**KUTIPAN HALAMAN:**
-=-=-
Fatimah putri bungsu Rosulullah SAW pernah meminta ayahnya untuk memberinya seorang budak yang bisa membantunya dalam urusan rumah tangga mengingat beratnya beban pekerjaan rumah tangga yang dipikulnya. Nabi tidak mengabulkan permohonannya melainkan mengajarinya sebuah amalan yang dapat mengurangi beban kepenatan hidupnya yaitu bertasbih 33 kali, bertahmid 33 kali dan bertakbir 34 kali menjelang tidur. Rosul tetap menganjurkan putrinya untuk membantu pekerjaan suaminya dan tidak memprotes menantunya (Ali Bin Abi Thalib) karena hal tersebut.
Al Quran memotret wanita sangat lengkap pada berbagai posisi dan perannya dalam kehidupan. Empat peran wanita yang dapat ditadaburi dari kisah- kisah wanita dalam kitab suci yaitu sebagai pribadi, sebagai istri sebagai ibu dan sebagai makhluk sosial. Al Quran menurut Ustadz Budi Ashari dalam sebuah kajian lebih banyak memotret wanita dalam perannya sebagai seorang istri bukan sebagai seorang ibu maupun peran-peran lainnya. Maka urutannya menjadi sebagai berikut: istri, Ibu, pribadi dan sosial. Menjadi pertanyaan adalah mengapa peran dominan sebagai istri bukan sebagai ibu? Menurut Ustadz Budi Ashari bila wanita mengambil peran sebagai istri dengan maksimal maka perannya sebagi ibu akan terbantu secara otomatis.
-=-=-
**INSTRUKSI TUGAS:**
A. Tuliskan kembali bagian kutipan halaman di atas, mulai dari kata-kata yang memuat "Fatimah putri bungsu" dan berhenti setelah "karena hal tersebut.".
B. Menurut kutipan halaman di atas, amalan apa yang diajarkan Nabi kepada Fatimah sebagai ganti seorang budak?

**DATA SUMBER:**
-=-=-
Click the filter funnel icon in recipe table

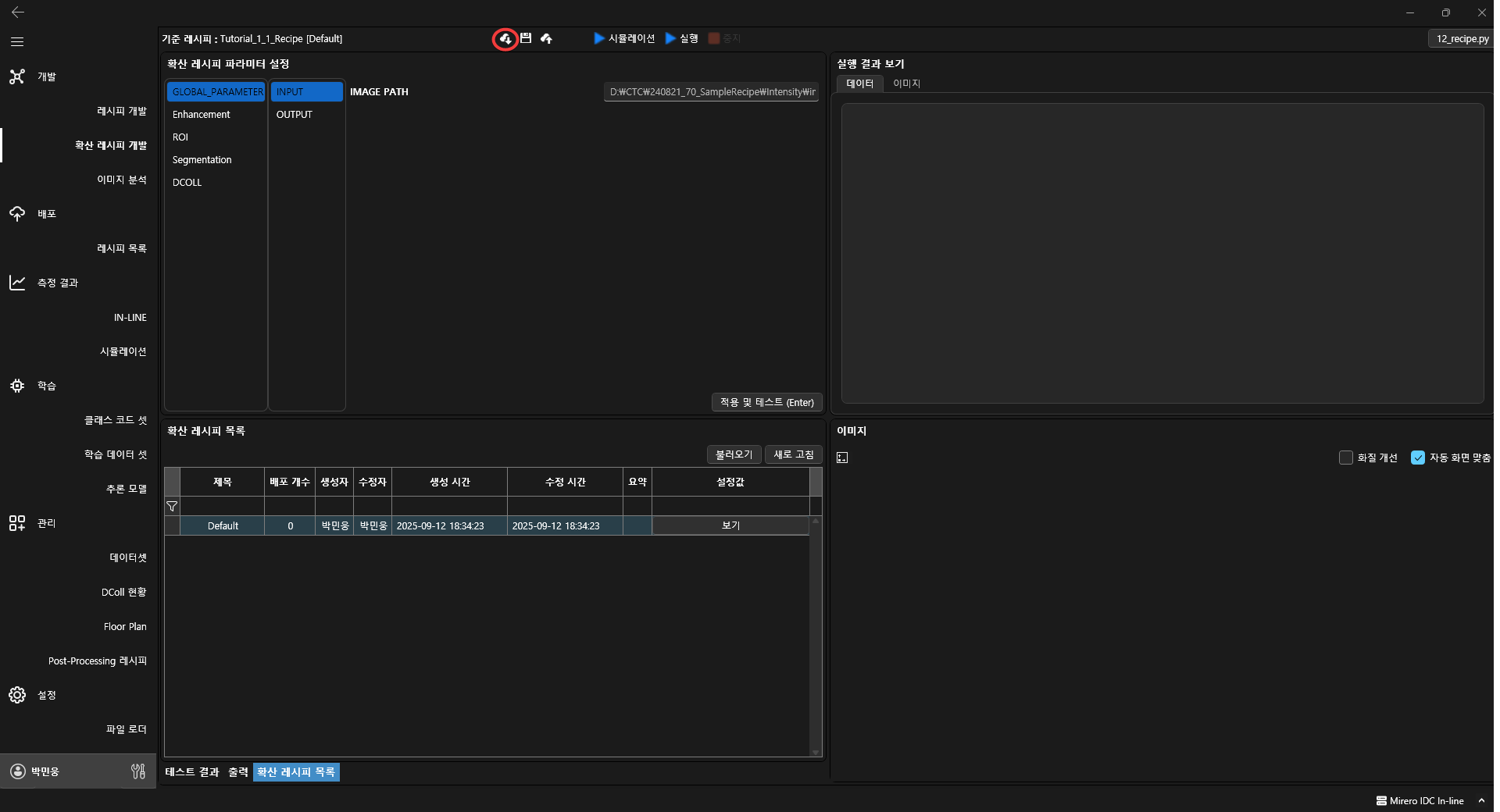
-=-=-
**JAWABAN PER TUGAS:**
A.
Fatimah putri bungsu Rosulullah SAW pernah meminta ayahnya untuk memberinya seorang budak yang bisa membantunya dalam urusan rumah tangga mengingat beratnya beban pekerjaan rumah tangga yang dipikulnya. Nabi tidak mengabulkan permohonannya melainkan mengajarinya sebuah amalan yang dapat mengurangi beban kepenatan hidupnya yaitu bertasbih 33 kali, bertahmid 33 kali dan bertakbir 34 kali menjelang tidur. Rosul tetap menganjurkan putrinya untuk membantu pekerjaan suaminya dan tidak memprotes menantunya (Ali Bin Abi Thalib) karena hal tersebut.

B. Bertasbih 33 kali, bertahmid 33 kali, dan bertakbir 34 kali menjelang tidur.